TASK DIRECTIONS: Reproduce the entries word for word, and omit any picture you find in them.
[DATA TO USE Boundary: Start]
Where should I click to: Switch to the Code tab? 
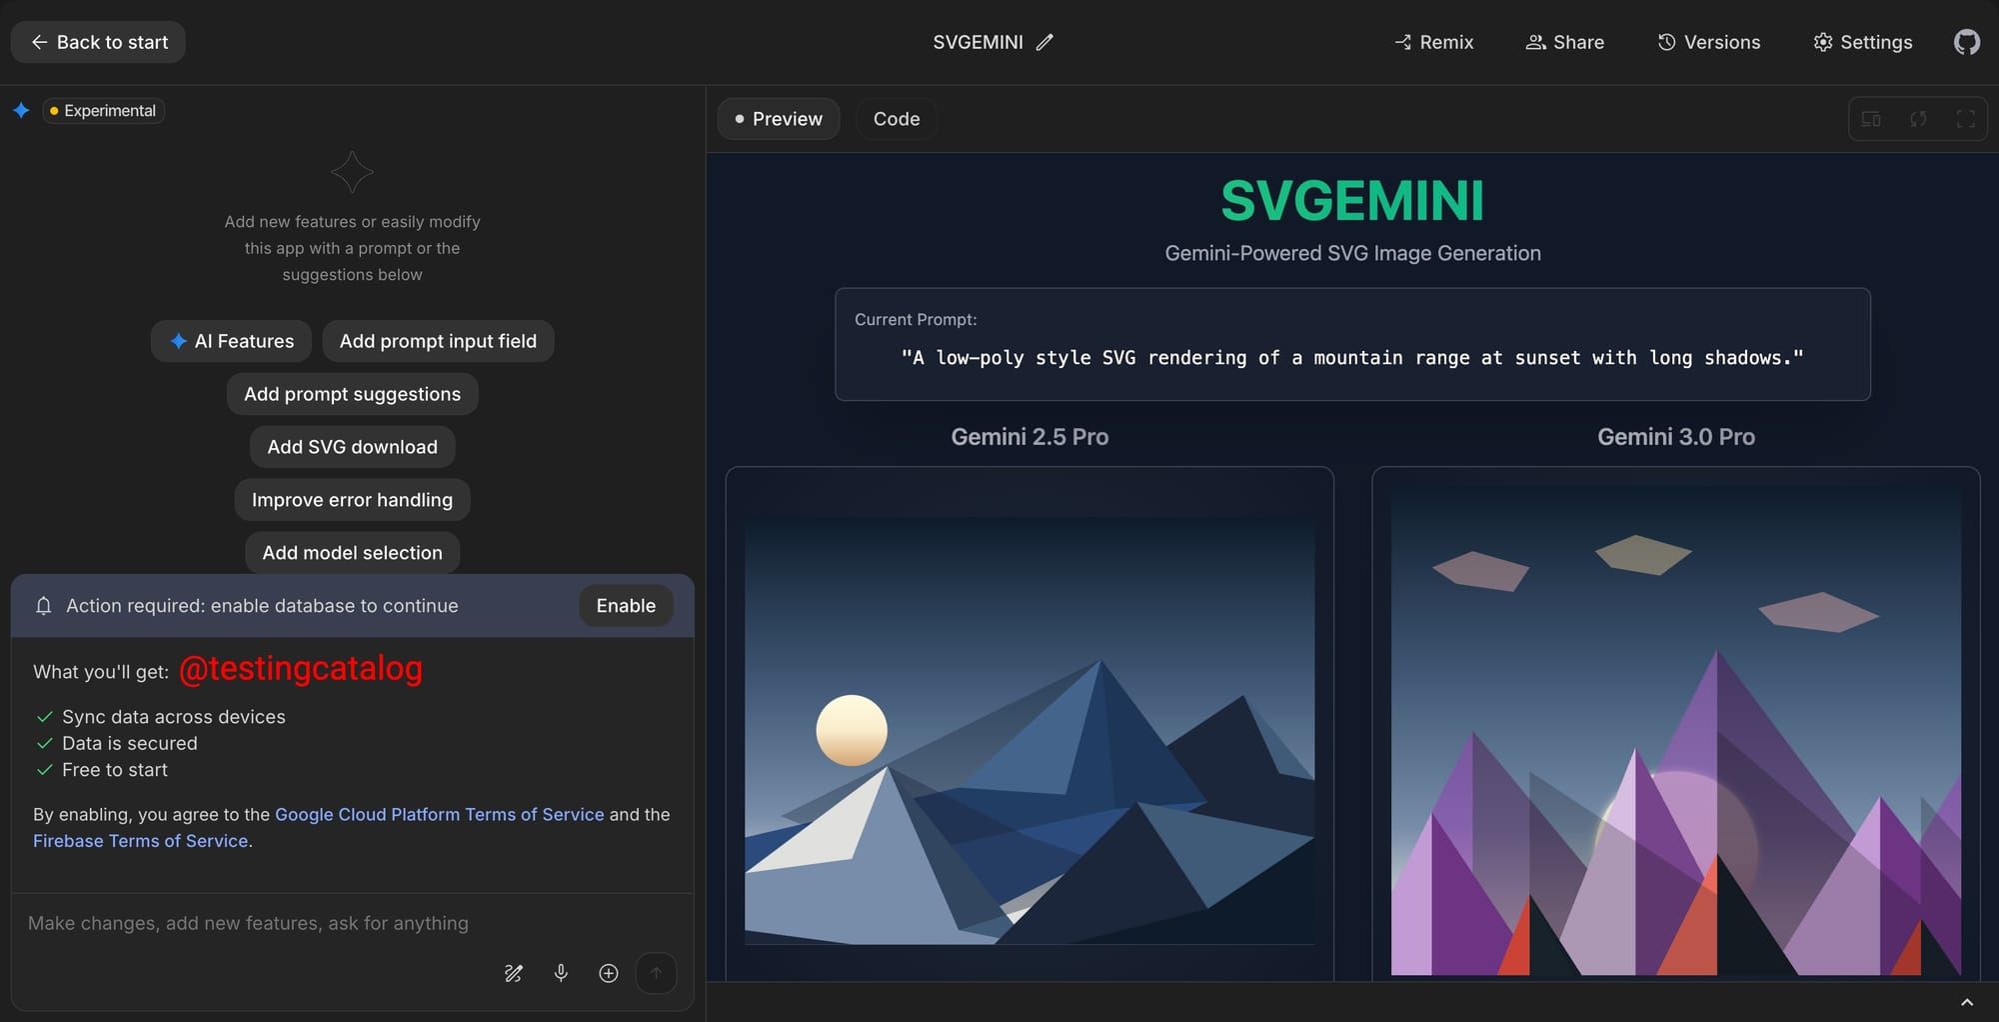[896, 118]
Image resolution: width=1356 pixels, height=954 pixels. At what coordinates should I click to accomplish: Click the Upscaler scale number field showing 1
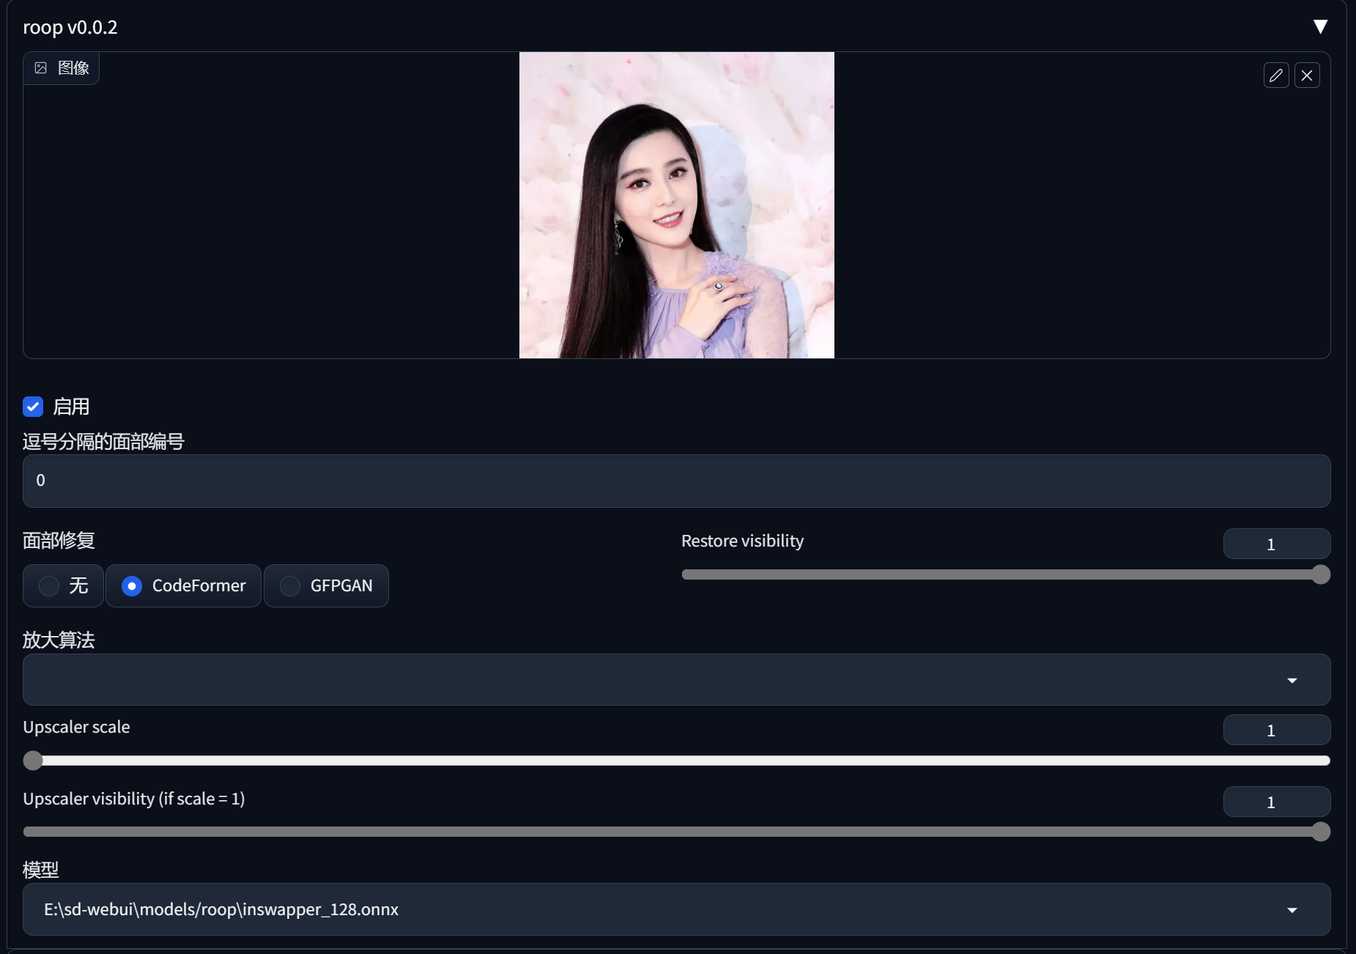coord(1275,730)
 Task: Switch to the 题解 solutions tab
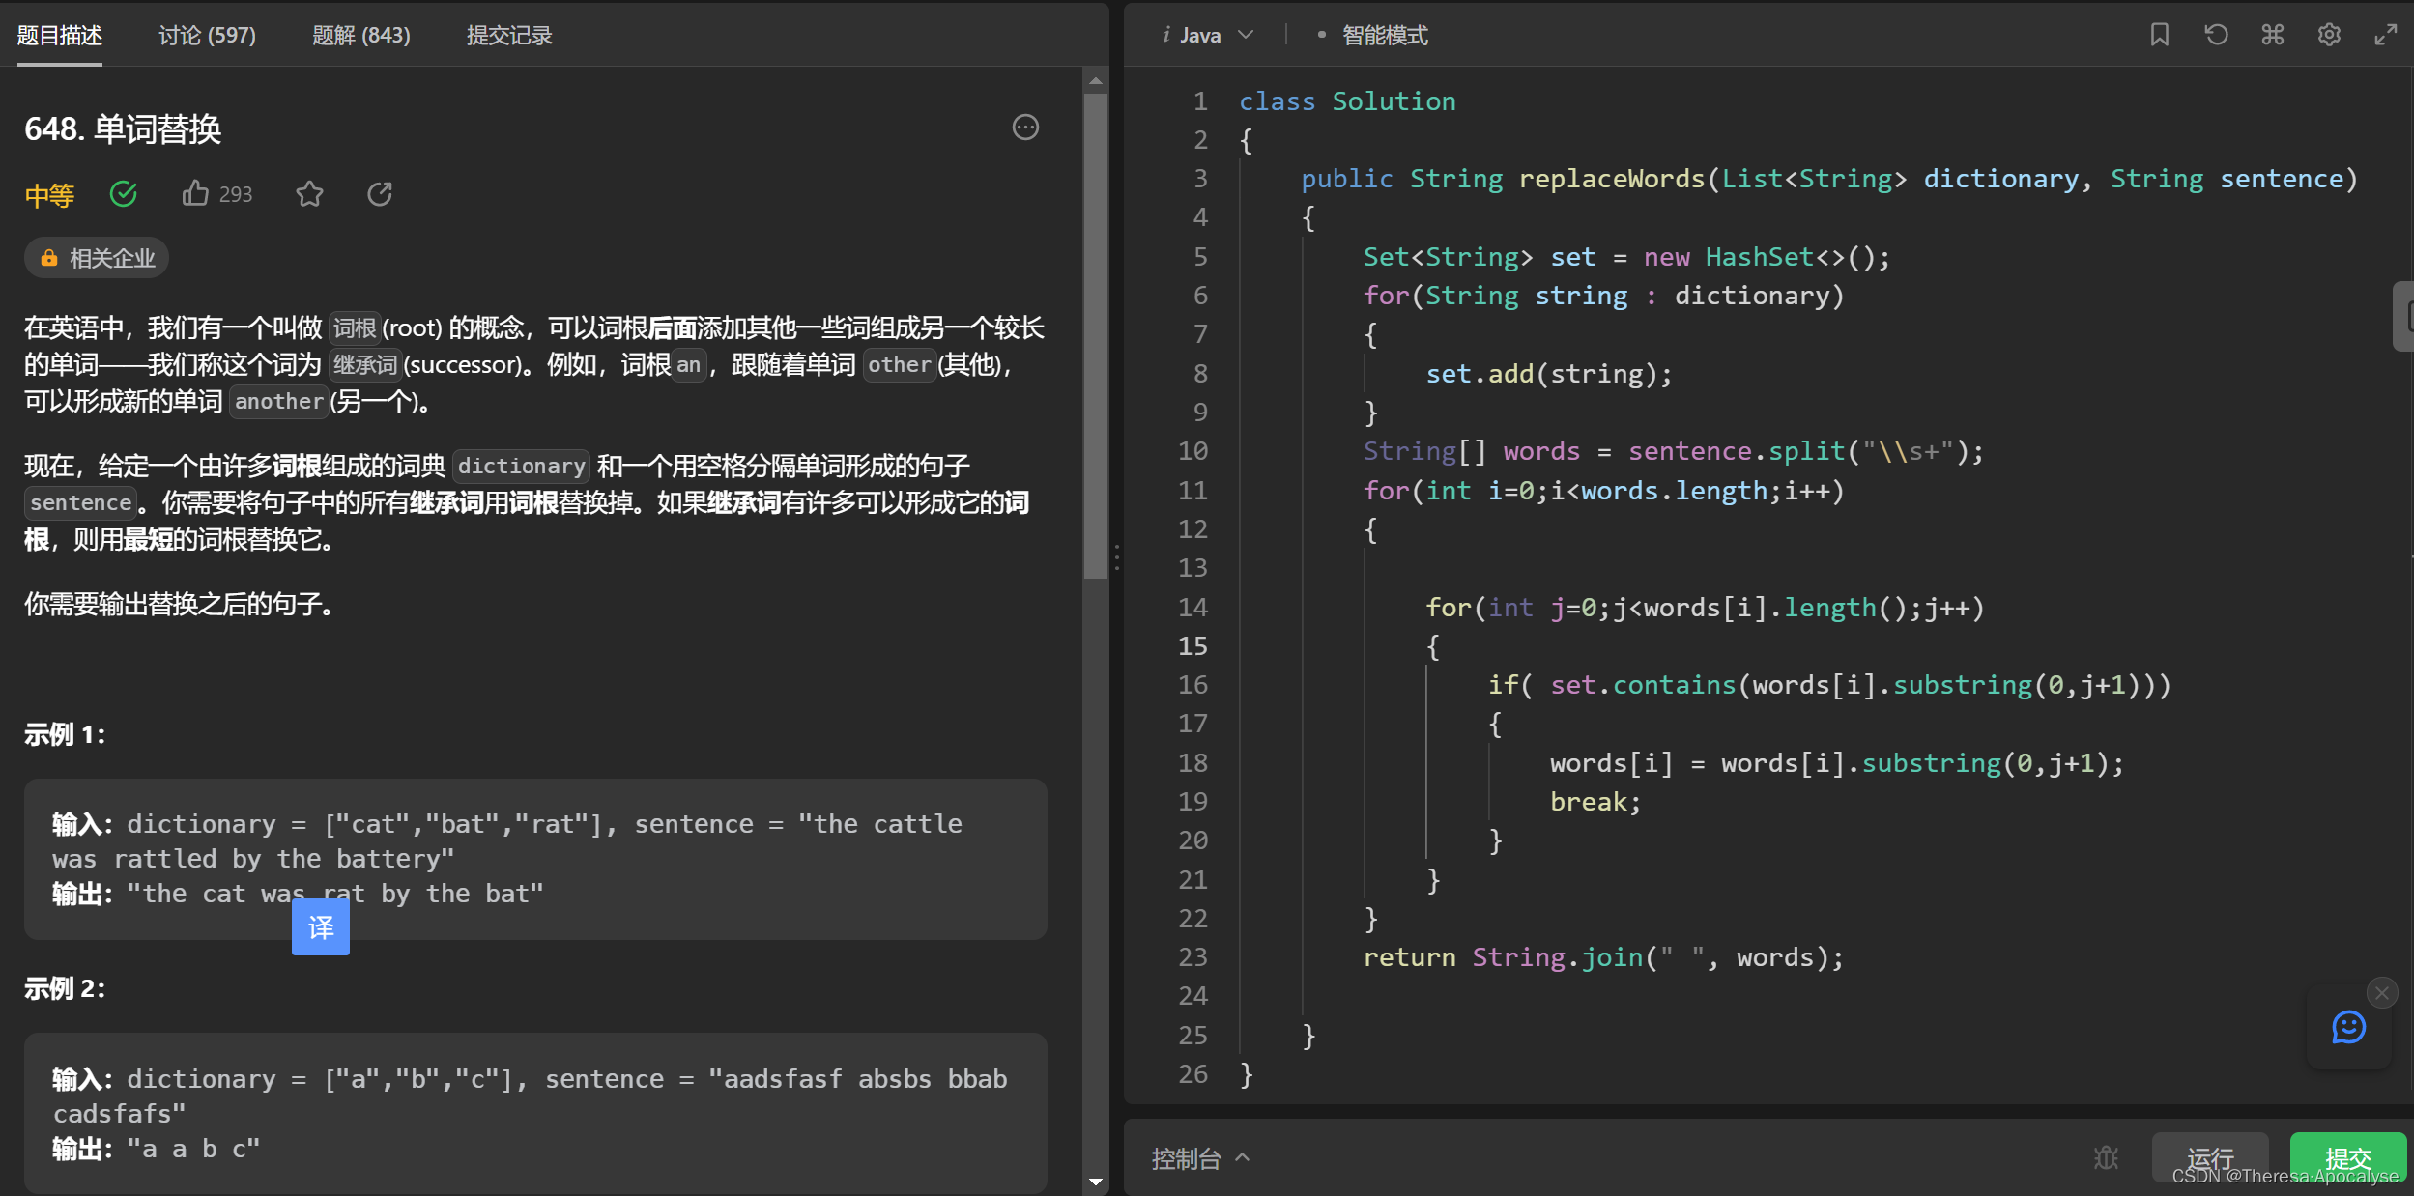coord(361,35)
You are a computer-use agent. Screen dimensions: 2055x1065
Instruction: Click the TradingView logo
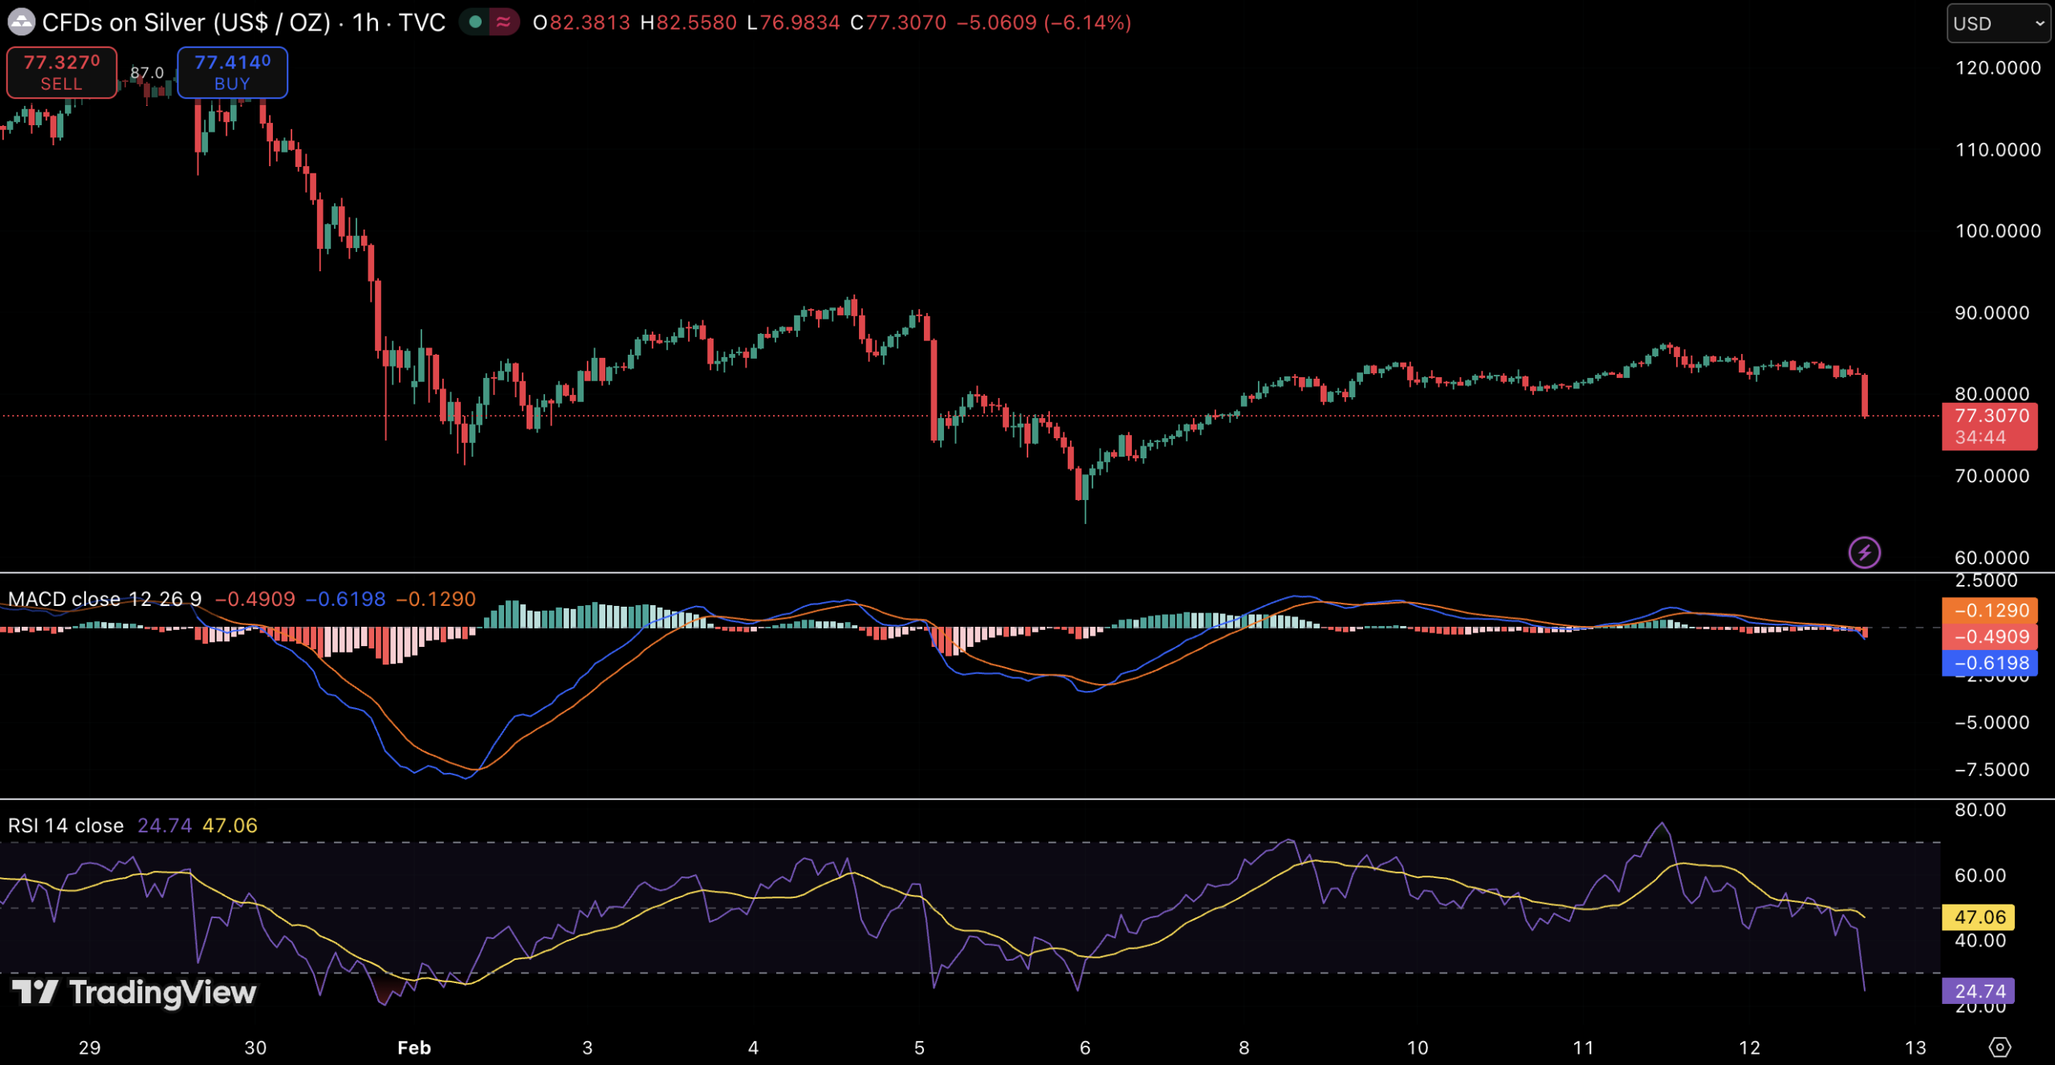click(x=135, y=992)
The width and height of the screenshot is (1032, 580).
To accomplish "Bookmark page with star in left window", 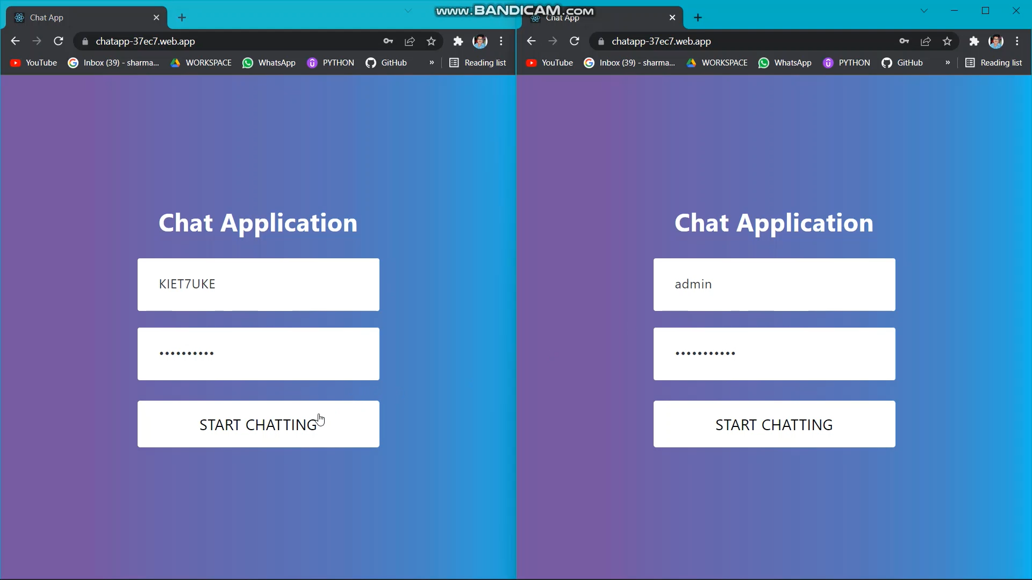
[DATA TO USE Boundary: End]
RESPONSE BOX:
Where should I click to: Switch to the Code tab? 
[896, 118]
Image resolution: width=1356 pixels, height=954 pixels. At what coordinates should I click to accomplish: Click the Upscaler scale number field showing 1
coord(1275,730)
 Task: Switch to the 题解 solutions tab
coord(361,35)
You are a computer-use agent. Screen dimensions: 2055x1065
Instruction: Click the TradingView logo
click(x=135, y=992)
The width and height of the screenshot is (1032, 580).
To accomplish "Bookmark page with star in left window", 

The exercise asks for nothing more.